Tasks and exercises:
1. Answer these questions using the court ruling excerpt below.
(a) Whose possible conflict of interest may the plaintiff explore?
(b) In what year was Motor Vehicle Manufacturers Association v. State Farm Mutual Automobile Insurance Co. decided?
(c) Which court decided that case?
2. Translate this sentence from the court ruling excerpt below into Spanish: "Plaintiff should be permitted, within the limited scope set forth in this order, to explore whether Unum had a conflict of interest, a reasonable basis for its determination, and if other facts were known to Unum at the time it considered plaintiff’s claim."

Excerpted text:
- - -
Accordingly, the court ruled:
”Plaintiff should be permitted, within the limited scope set forth in this order, to explore whether Unum had a conflict of interest, a reasonable basis for its determination, and if other facts were known to Unum at the time it considered plaintiff’s claim. As set forth by the United States Supreme Court in Motor Vehicle Manufacturers Association v. State Farm Mutual Automobile Insurance Co., 463 U.S. 29, 43 (1983), a decision is arbitrary and capricious if the decision-maker ‘entirely failed to consider an important aspect of the problem [or] offered an explanation for its decision that runs counter to the evidence.’ ”
- - -
Provided information:
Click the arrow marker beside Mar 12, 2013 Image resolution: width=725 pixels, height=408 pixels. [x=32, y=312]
- - -
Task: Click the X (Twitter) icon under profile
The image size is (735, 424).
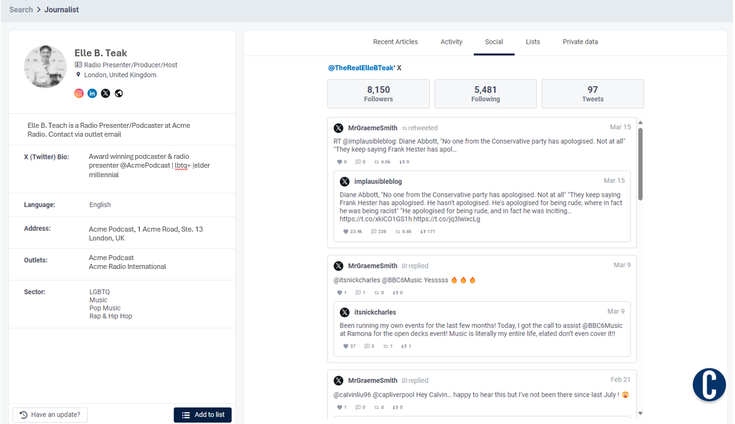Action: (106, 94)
- - -
The responses:
1.
(a) Unum's
(b) 1983
(c) The United States Supreme Court

2. Debe permitirse a la parte demandante, dentro del alcance limitado establecido en esta orden, indagar si Unum tenía un conflicto de intereses y una base razonable para su determinación, y si Unum conocía otros hechos en el momento en que examinó la reclamación de la parte demandante.